The USFWS has only about 210 investigators nationwide, said Steve Oberholtzer, a USFWS special agent in charge of the Mountain-Prairie Region. Since it was so difficult and time-consuming to identify illegal ivory in private possession within the country, their focus has been on interdicting illegal ivory shipments as they cross the border at major points of entry.

One exception to the 1989 import moratorium is sport-hunted, unworked tusks and trophies that are brought into the U.S. with a CITES import permit. (A few African countries allow regulated sport hunting of elephants.) Hunters who bring trophies in to the country in this way are not allowed to sell them, but there are too few agents to tightly enforce this prohibition, said one law enforcement officer who did not want to be named. About 400 elephant trophies, representing about 800 tusks, were legally imported in 2012 according to the USFWS, which records the numbers of trophies but not the weight of each.
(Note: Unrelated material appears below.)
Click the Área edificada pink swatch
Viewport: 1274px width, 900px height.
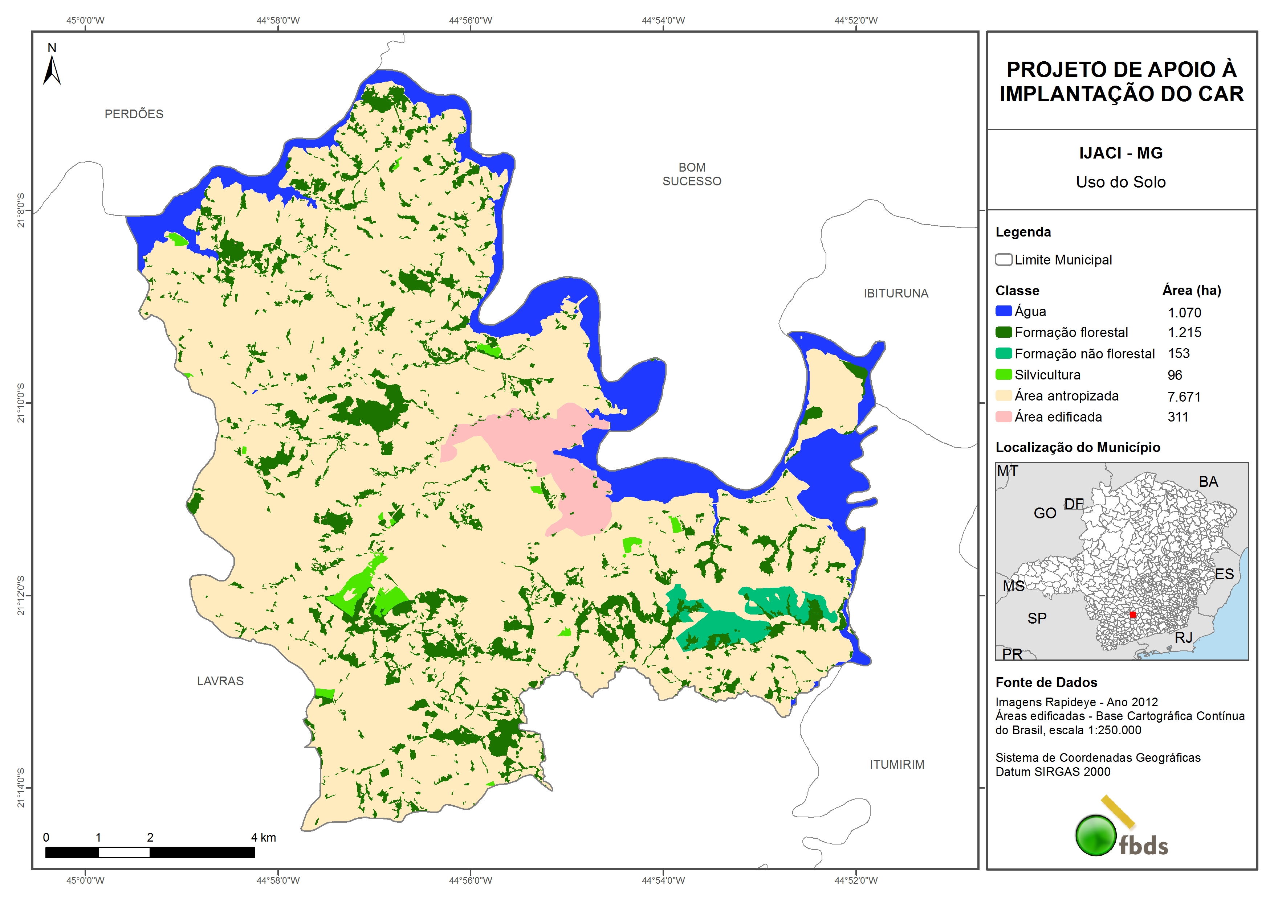click(1003, 416)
Some conservationists fear that this lack of control and thin recordkeeping means that ivory from trophy hunted elephants may be making its way into the black market. It is legal to rework or cut up pre-ban ivory, and many pieces that are custom-carved in the U.S. supposedly from old, pre-ban ivory may in fact be made of new, illegal ivory.

U.S. officials point out, however, that the loss of 400 elephants per year does not present a meaningful threat to the remaining elephant populations, and pales in comparison to the number killed by poachers.

“Sport hunting is not the problem,” said USFWS Director Ashe.

Robert Dreher, acting assistant attorney general for the Environment and Natural resources, a member of the Wildlife Trafficking Task Force, acknowledged that U.S. laws governing the wildlife trade “were not as complete as they could be.” Prosecutors can’t seek to confiscate the proceeds of wildlife crime, he said, and had difficulty using federal money laundering statutes against wildlife criminals. They often have to fall back on the antiquated Lacey Act of 1900, which allows authorities to prosecute hunters who have killed an animal in violation of other countries’ laws.

The legal framework is “a bit of a pastiche,” he said, adding that the task force was urgently formulating recommendations to Congress to improve wildlife crime laws.

Given the likelihood that domestic legal trade may be being used as a cover for illegal trade, several nonprofits including the Wildlife Conservation Society, the World Wildlife Fund and the International Fund For Animal Welfare are actively floating the idea of a moratorium on all ivory sales within the U.S. for a period of ten to fifteen years, or until the African elephant poaching crisis abates.

Although much of the talk at the ‘ivory crush’ was framed in terms of policy, regulation and economics, for some the crush was an opportunity to make a moral statement. Actor Kristin Bauer van Straten, known for her role in the series True Blood, put two family heirlooms in the crusher, an ivory bracelet and a small statuette, brought back from Japan after World War II by her grandfather.

“It was extremely emotional for me,” she said, “but they’re just things. It was a different time then — it [ivory] represents something different today.”